*What to work on*:
Each record is to be printed again exactly, though not its pictures.

======== Data extract

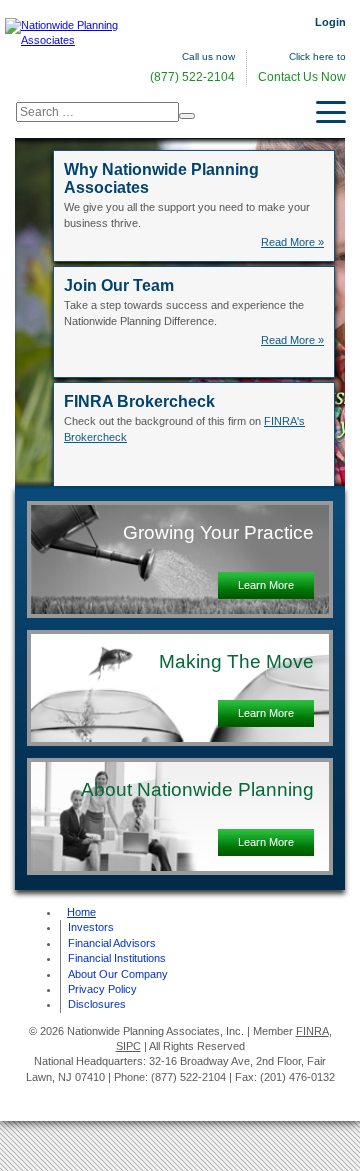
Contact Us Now (302, 77)
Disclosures (97, 1004)
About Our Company (118, 974)
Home (81, 912)
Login (330, 22)
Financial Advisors (112, 943)
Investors (91, 927)
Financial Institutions (117, 958)
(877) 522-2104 (192, 77)
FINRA (312, 1031)
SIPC (128, 1046)
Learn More (266, 585)
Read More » (292, 242)
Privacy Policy (102, 989)
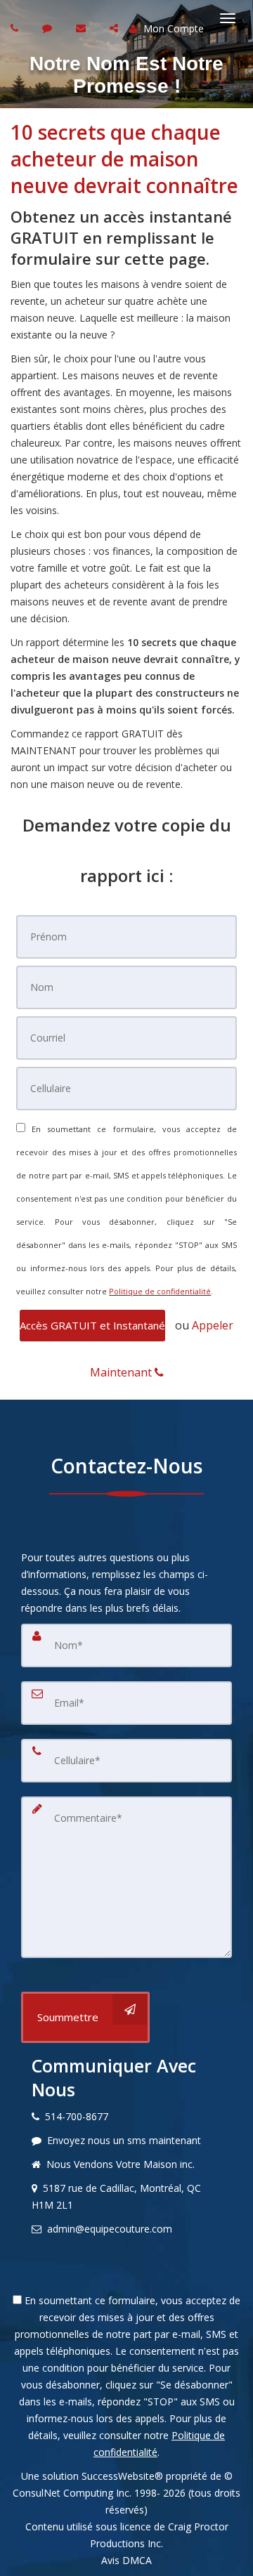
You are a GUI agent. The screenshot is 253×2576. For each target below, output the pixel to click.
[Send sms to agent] (49, 27)
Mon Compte (172, 28)
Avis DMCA (126, 2560)
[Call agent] (16, 27)
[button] (92, 1325)
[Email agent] (82, 27)
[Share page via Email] (116, 27)
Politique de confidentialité (160, 1291)
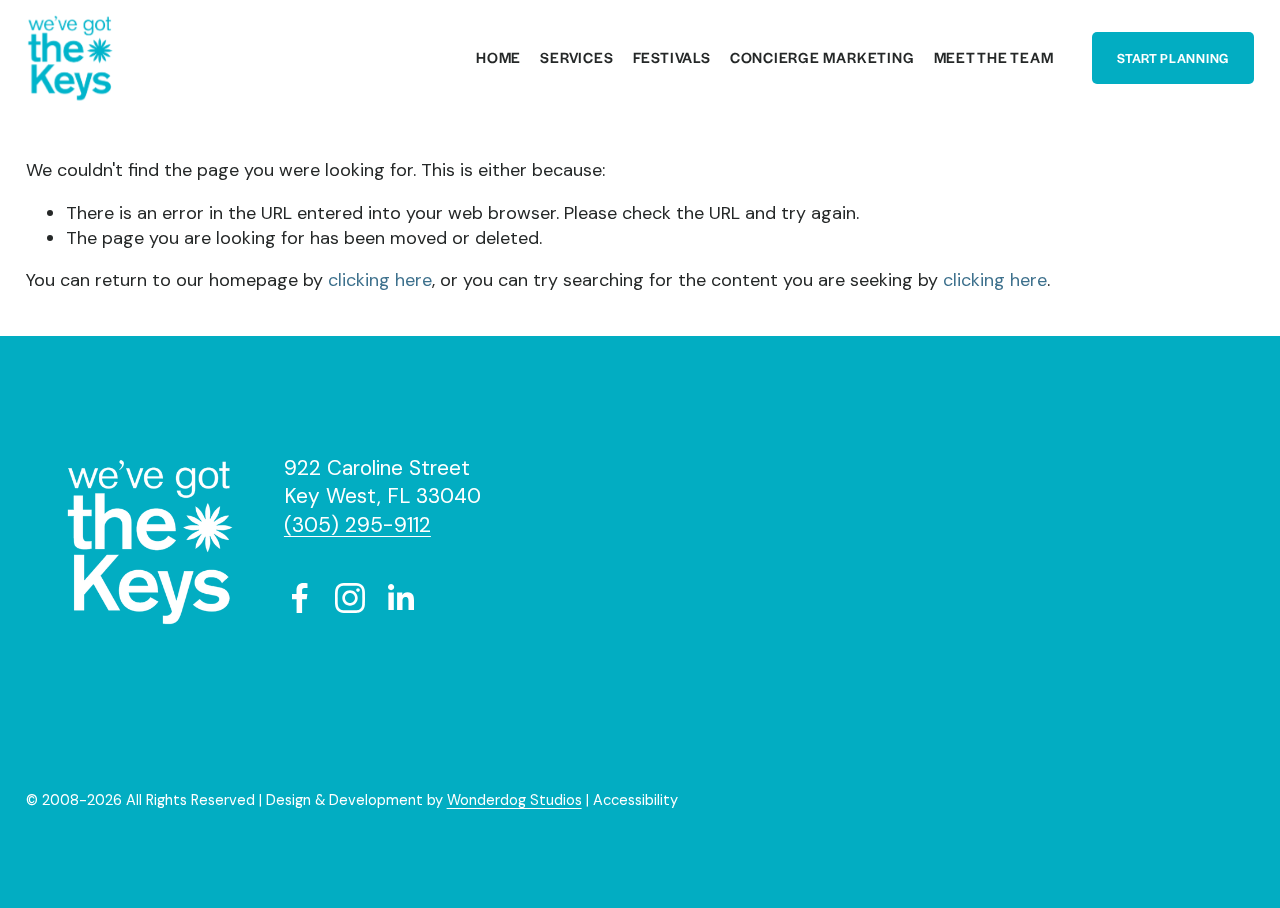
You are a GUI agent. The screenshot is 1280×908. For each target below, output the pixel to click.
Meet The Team (994, 58)
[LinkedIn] (400, 598)
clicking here (380, 280)
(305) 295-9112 (357, 524)
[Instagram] (350, 598)
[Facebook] (300, 598)
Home (498, 58)
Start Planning (1173, 58)
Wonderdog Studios (514, 800)
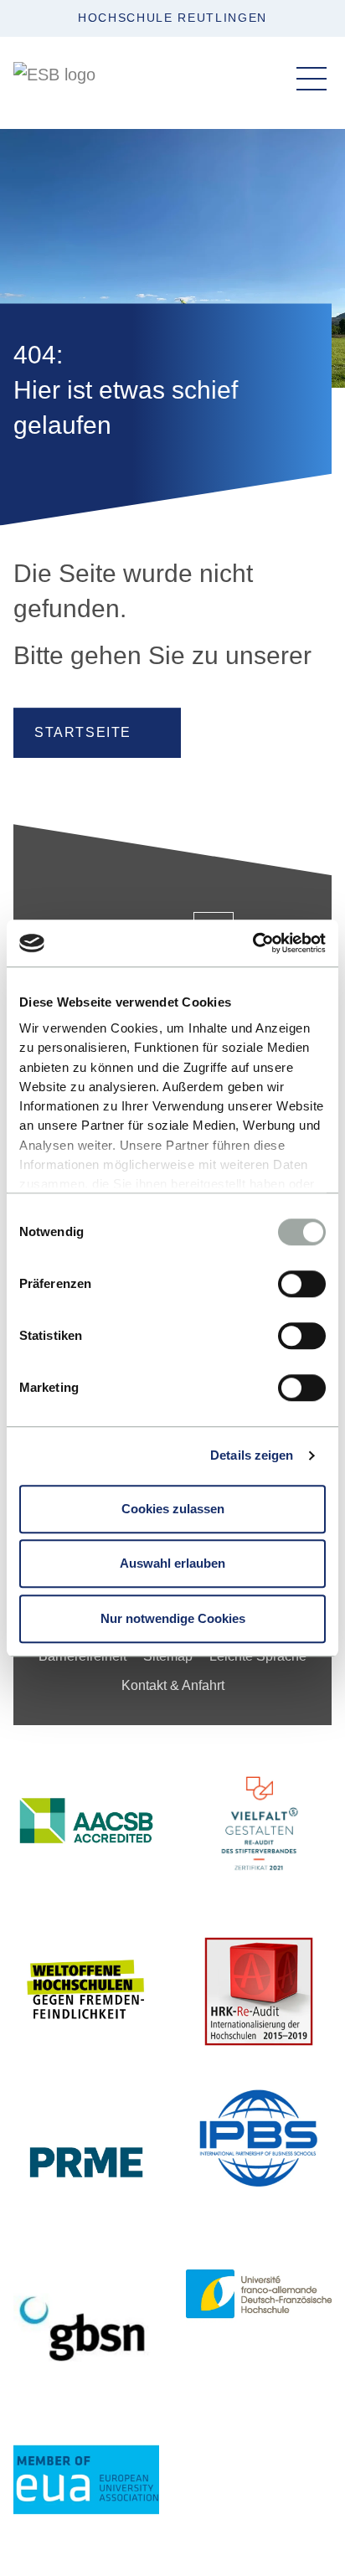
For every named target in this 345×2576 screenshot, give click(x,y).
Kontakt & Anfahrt (172, 1685)
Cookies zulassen (172, 1509)
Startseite (82, 732)
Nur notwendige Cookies (172, 1618)
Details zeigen (251, 1455)
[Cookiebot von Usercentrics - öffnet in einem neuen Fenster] (252, 943)
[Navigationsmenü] (311, 78)
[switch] (302, 1283)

================

*Result for this task*:
Contact Us Now (302, 77)
Disclosures (97, 1004)
About Our Company (118, 974)
Home (81, 912)
Login (330, 22)
Financial Advisors (112, 943)
Investors (91, 927)
Financial Institutions (117, 958)
(877) 522-2104 (192, 77)
FINRA (312, 1031)
SIPC (128, 1046)
Learn More (266, 585)
Read More » (292, 242)
Privacy Policy (102, 989)
You are a GUI agent. The screenshot is 253×2576. For each target below, output the pixel to click.
[Send sms to agent] (49, 27)
Mon Compte (172, 28)
Avis DMCA (126, 2560)
[Call agent] (16, 27)
[button] (92, 1325)
[Email agent] (82, 27)
[Share page via Email] (116, 27)
Politique de confidentialité (160, 1291)
You are a GUI agent. The screenshot is 1280×908. For each target below, output the pixel to click.
Meet The Team (994, 58)
[LinkedIn] (400, 598)
clicking here (380, 280)
(305) 295-9112 (357, 524)
[Instagram] (350, 598)
[Facebook] (300, 598)
Home (498, 58)
Start Planning (1173, 58)
Wonderdog Studios (514, 800)
For every named target in this 345×2576 screenshot, give click(x,y).
Kontakt & Anfahrt (172, 1685)
Cookies zulassen (172, 1509)
Startseite (82, 732)
Nur notwendige Cookies (172, 1618)
Details zeigen (251, 1455)
[Cookiebot von Usercentrics - öffnet in einem neuen Fenster] (252, 943)
[Navigationsmenü] (311, 78)
[switch] (302, 1283)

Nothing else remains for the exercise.